Schriften und mémoires von Häftlingen übernehmen verschiedene Funktionen innerhalb der Literaturgeschichte. Nicht nur dienen sie als Quellenmaterial für Wissenschaften wie Kriminalistik, Anthropologie, Soziologie und Psychiatrie, sondern ermöglichen als literarische Dokumente, die teilweise fiktionale Erzählungen generieren, auch eine Auseinandersetzung mit Fragen der behördlichen Identifikation, der institutionellen Gewalt, der Bestrafung, der Ausgrenzung und der körperlichen Immobilisierung. Als literarische Doppelgänger der eingesperrten Häftlinge überschreiten ihre Schriften räumliche und zeitliche Grenzen und werden nicht selten zu Werkzeugen, die die verlorene Freizügigkeit zurückgewinnen lassen, die eigene Stimme auch draußen hörbar machen oder ein Wissen über Praktiken des Durchhaltens und Techniken des Ausbruchs weitergeben.
Nach den ersten einführenden Sitzungen, in der wir uns mit den diskursanalytischen Überlegungen Michel Foucaults (Surveiller et punir. Naissance de la prison, 1975) auseinandersetzen, widmet sich das Seminar zunächst den Memoiren von Abenteurern und Libertins aus dem 18. und 19. Jahrhundert wie Giacomo Casanovas Histoire de ma fuite de Prison de la République de Venise (1788) oder Eugène-François Vidocqs Mémoires de Vidocq, chef de la police de Sûreté (1828–1829). In einem zweiten Schritt werden Romane des 19. Jahrhunderts in den Blick genommen, die derartige autobiographische Erzählungen in die Fiktion einfließen lassen: Honoré de Balzacs Splendeurs et misères des courtisanes (1838–1847); Stendhals La Chartreuse de Parme (1839); Alexandre Dumas: Le Comte de Monte-Cristo (1844). In einem dritten Schritt widmet sich das Seminar literarischen Texten der Moderne, in denen die Gefangenschaft als Selbsterlebnis poetisch reflektiert wird: Paul Verlaines Gedichtsammlung Cellulairement (1874–1875); Jean Genets Roman Miracle de la rose (1946); und Albertine Sarrazins Roman L'Astragale (1965).

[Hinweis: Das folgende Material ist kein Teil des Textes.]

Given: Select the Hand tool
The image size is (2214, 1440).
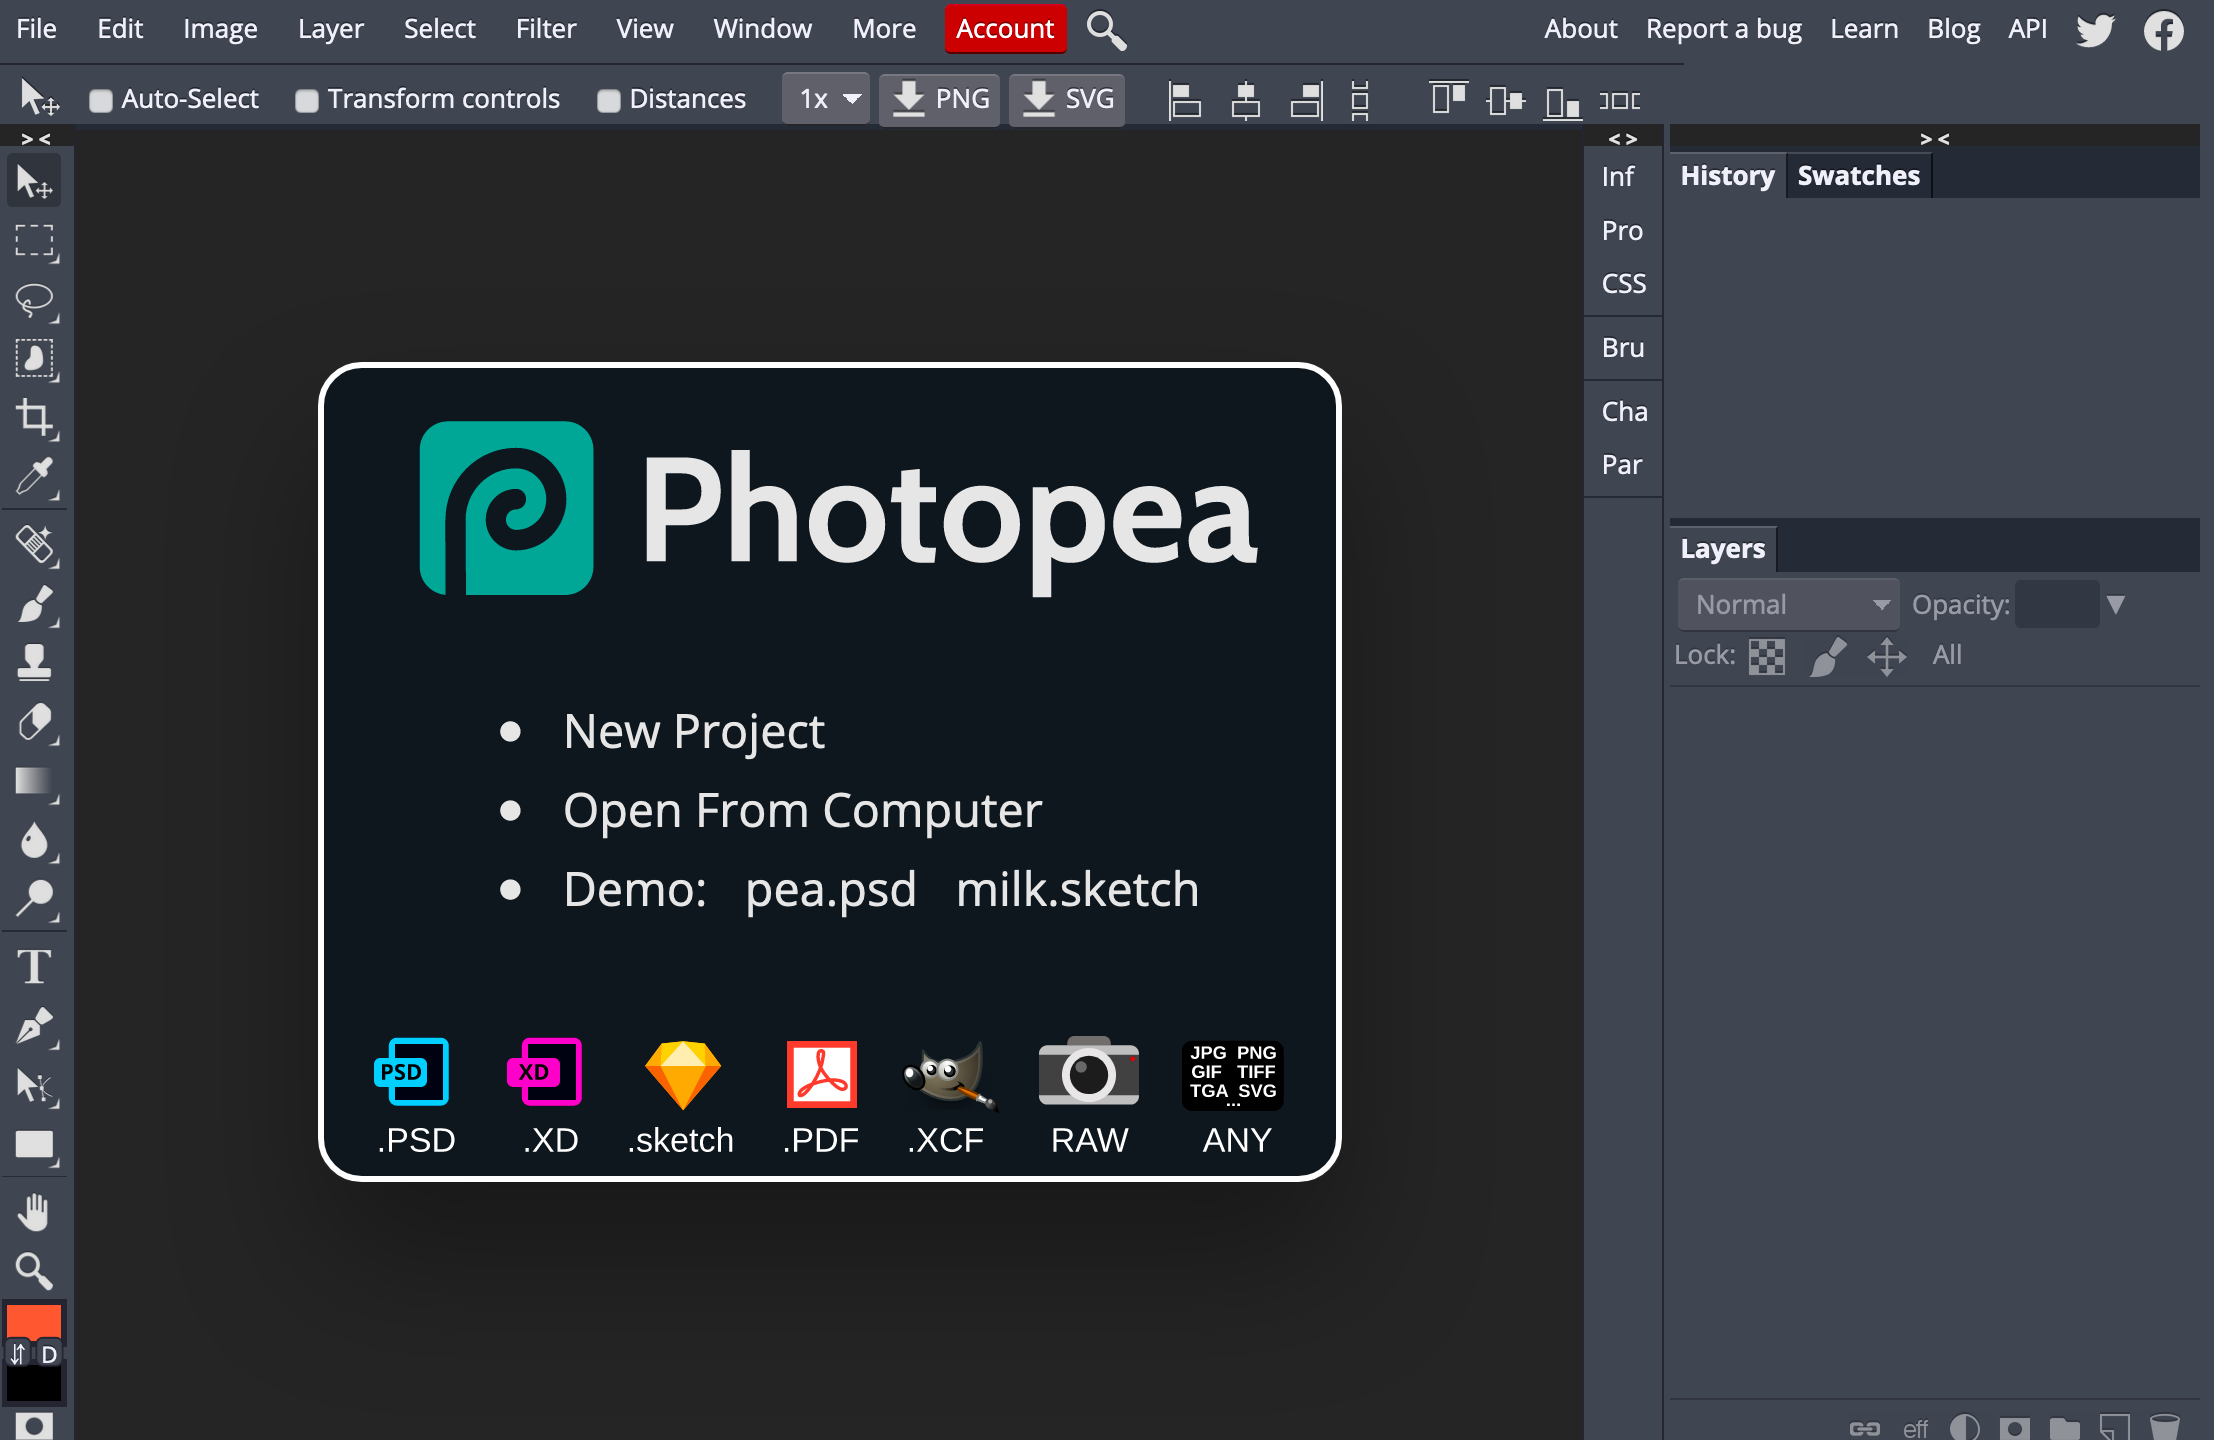Looking at the screenshot, I should pyautogui.click(x=35, y=1212).
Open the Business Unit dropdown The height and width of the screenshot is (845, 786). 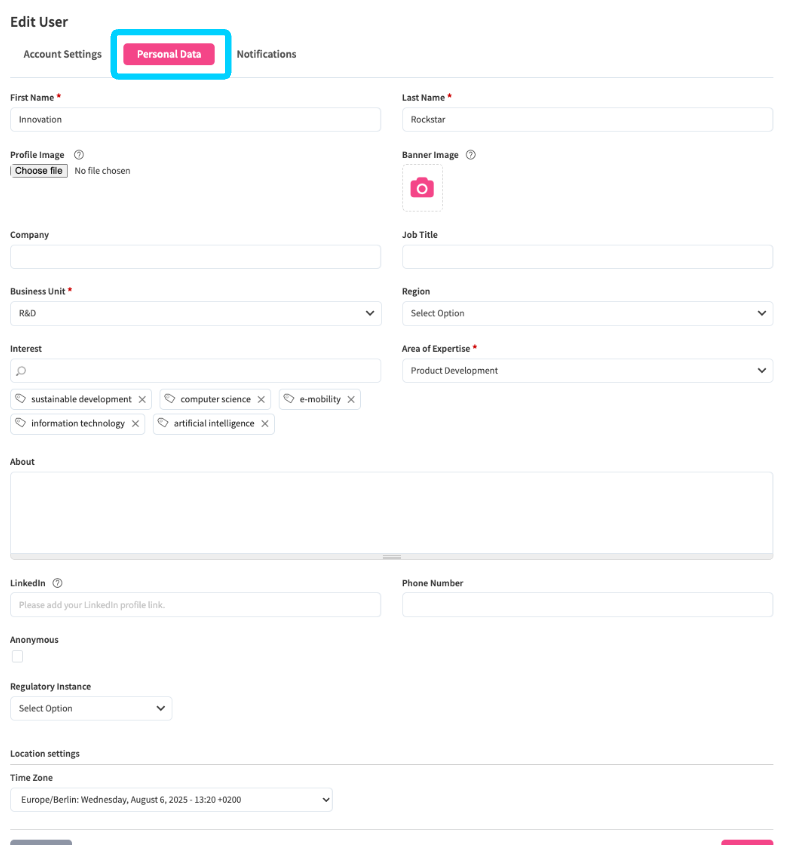coord(195,313)
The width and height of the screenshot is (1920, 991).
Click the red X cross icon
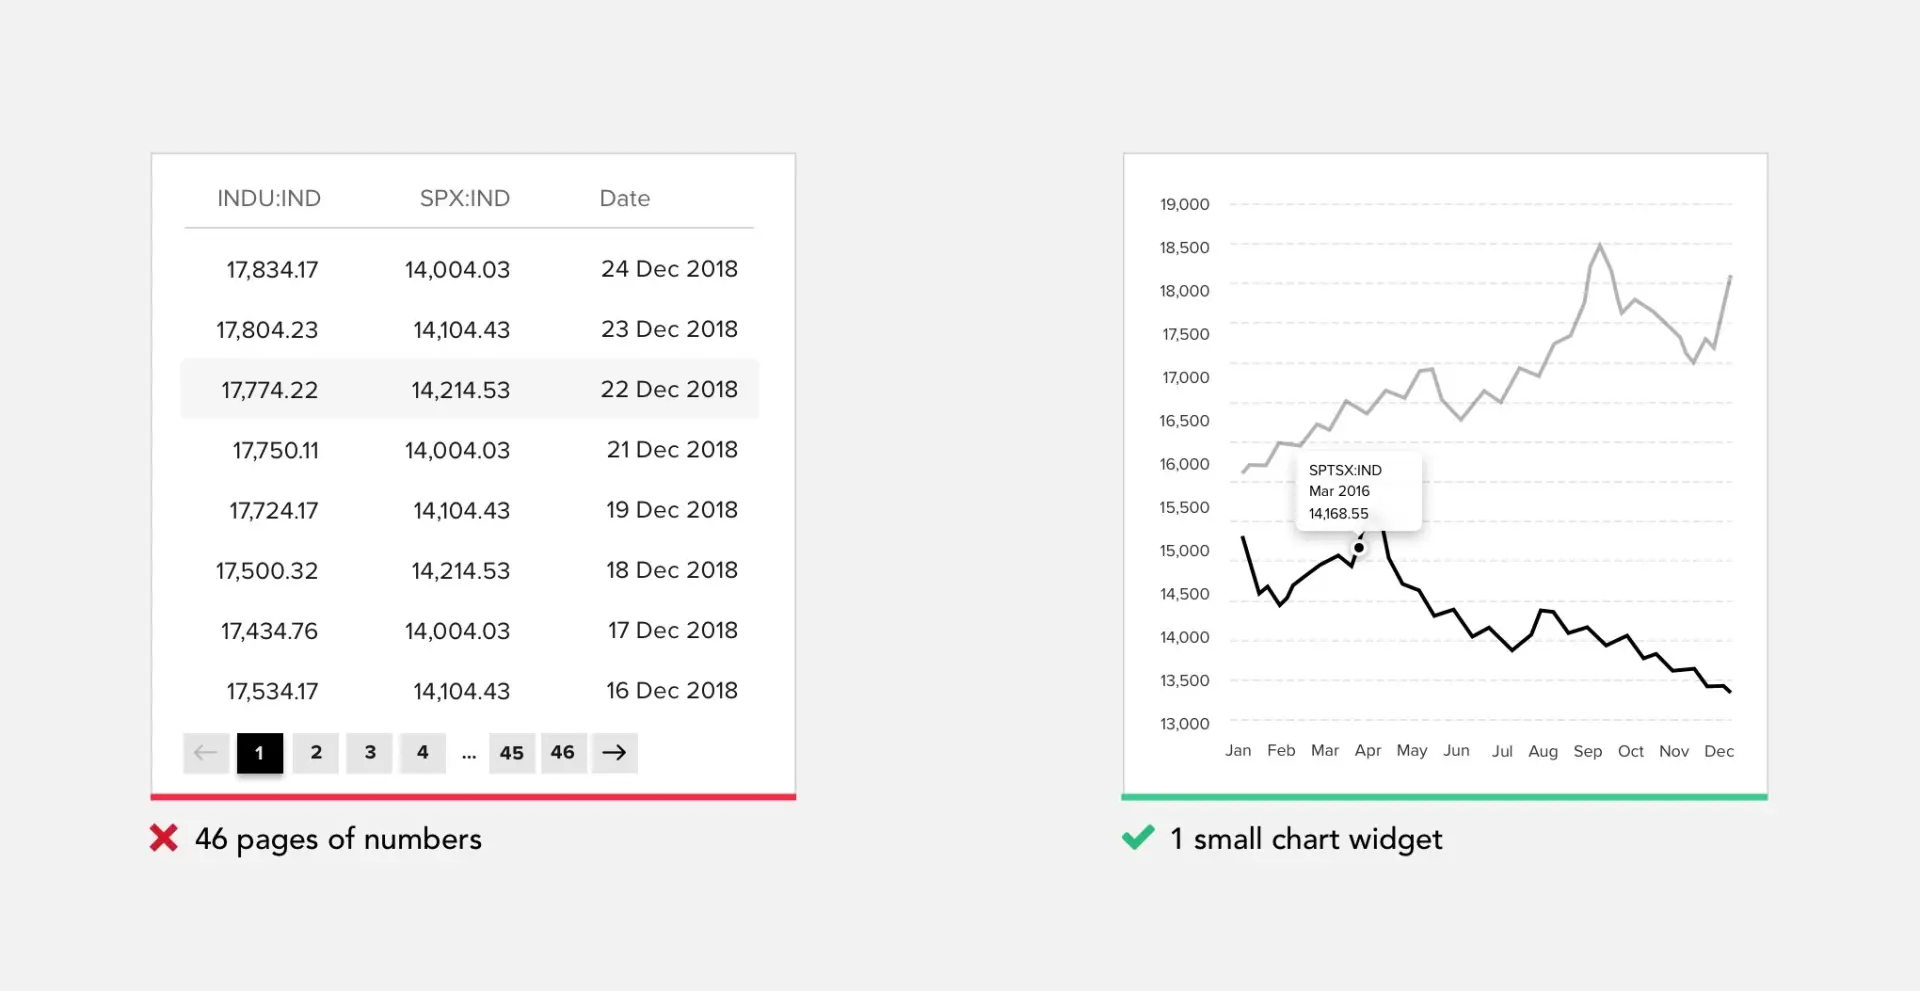(x=164, y=838)
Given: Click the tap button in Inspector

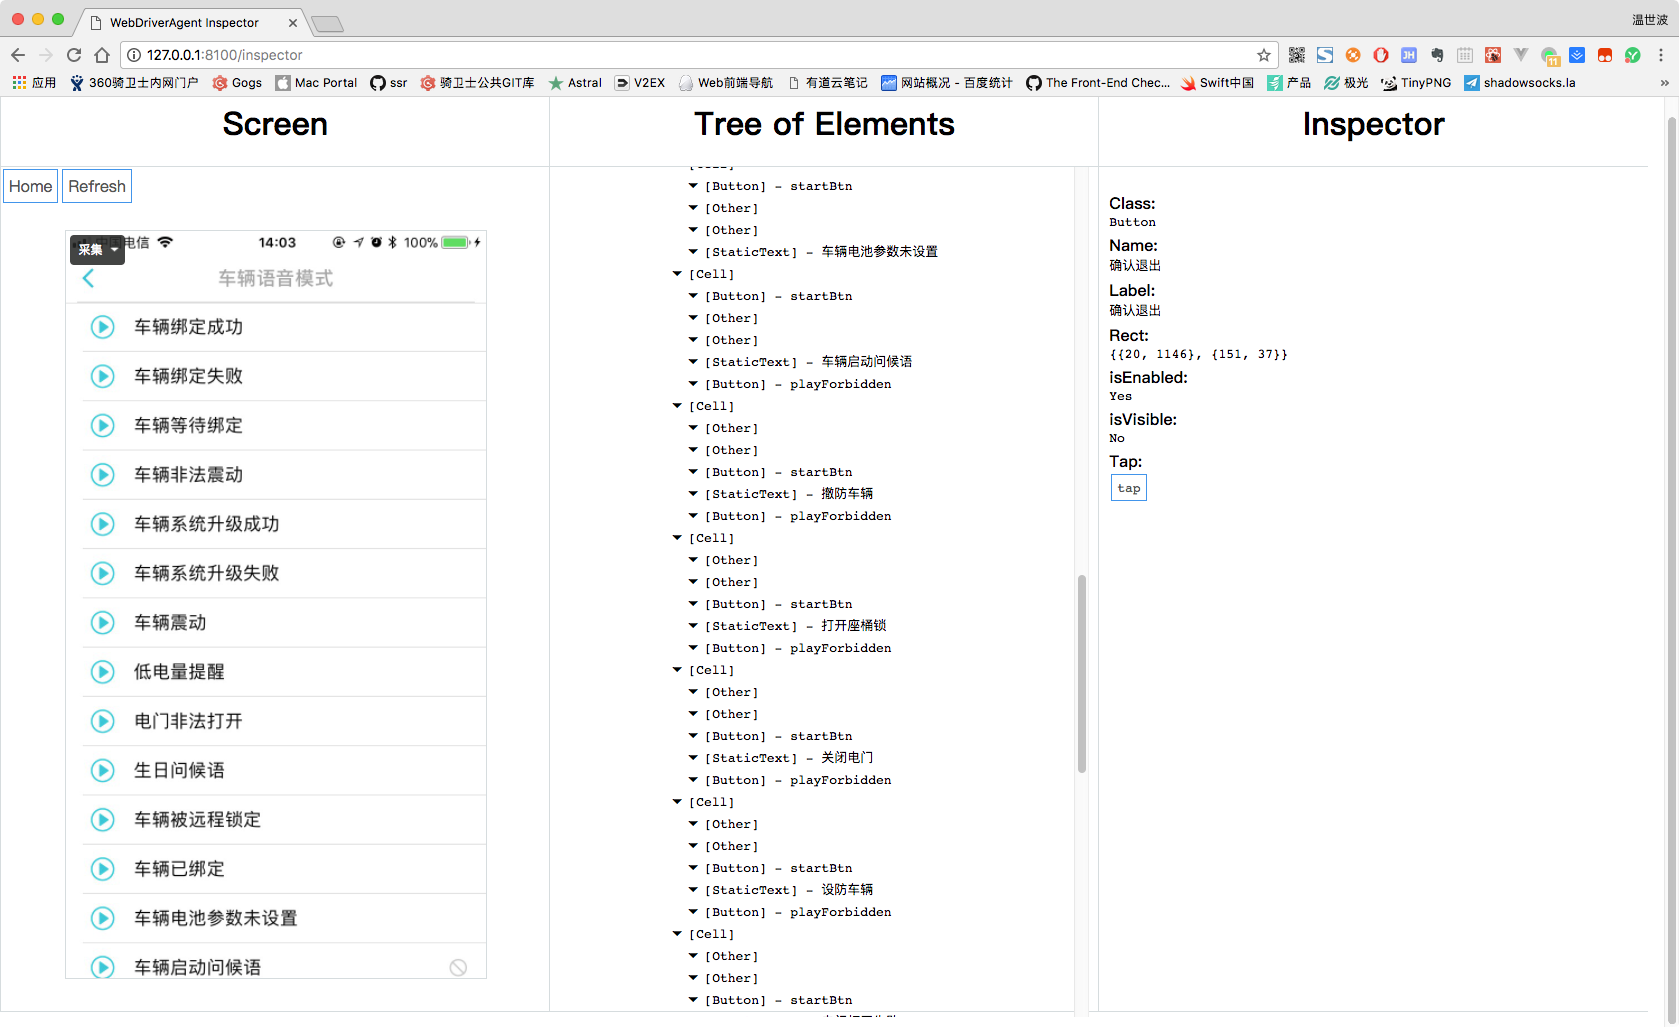Looking at the screenshot, I should tap(1129, 488).
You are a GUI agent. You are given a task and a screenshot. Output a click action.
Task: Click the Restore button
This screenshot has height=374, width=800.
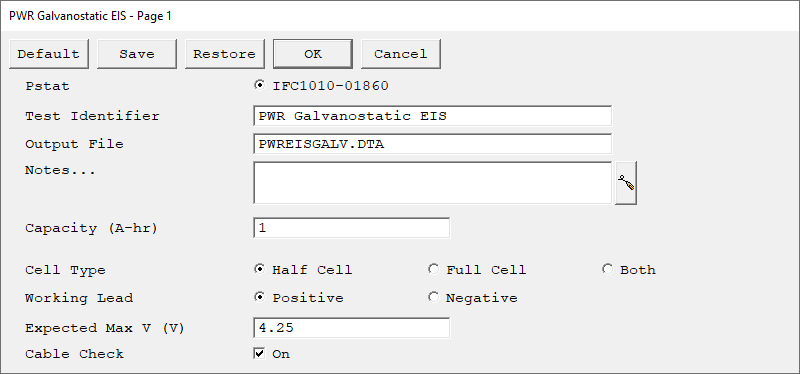point(224,54)
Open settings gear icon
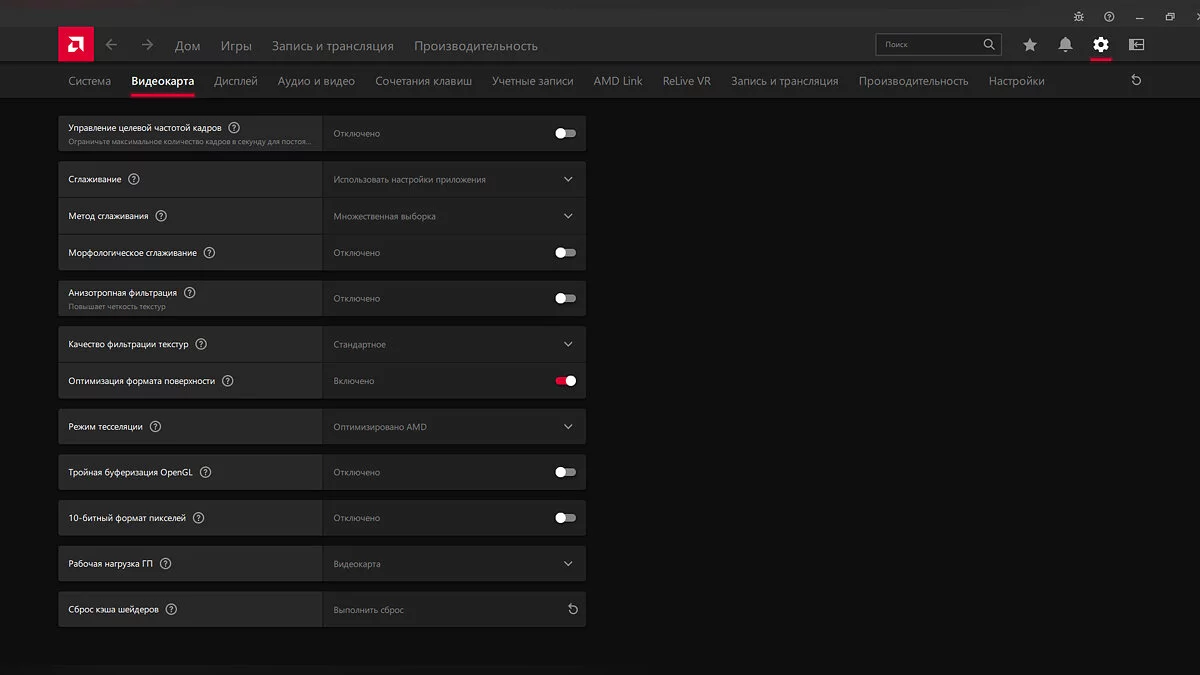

Durch die Lektüre und die Diskussion von ausgewählten Textauszügen wird der Fokus des Seminars auf verschiedenen Fragen gerichtet: Wie wird die behördliche, körperliche, psychische Identität der Häftlinge fremd- und selbstbestimmt? Welche medizinischen, anthropologischen, kriminalistischen Kategorien werden in diesen écrits de prison sichtbar? Wie werden die Grenzen zwischen Normalität und Abnormität, Heldentum und Monstrosität im Medium der Literatur verhandelt? Wie schreibt das vermeintlich ›gefährliche Individuum‹ (Foucault) über sich selbst, über die Mitinhaftierten sowie die Institution des Gefängnisses?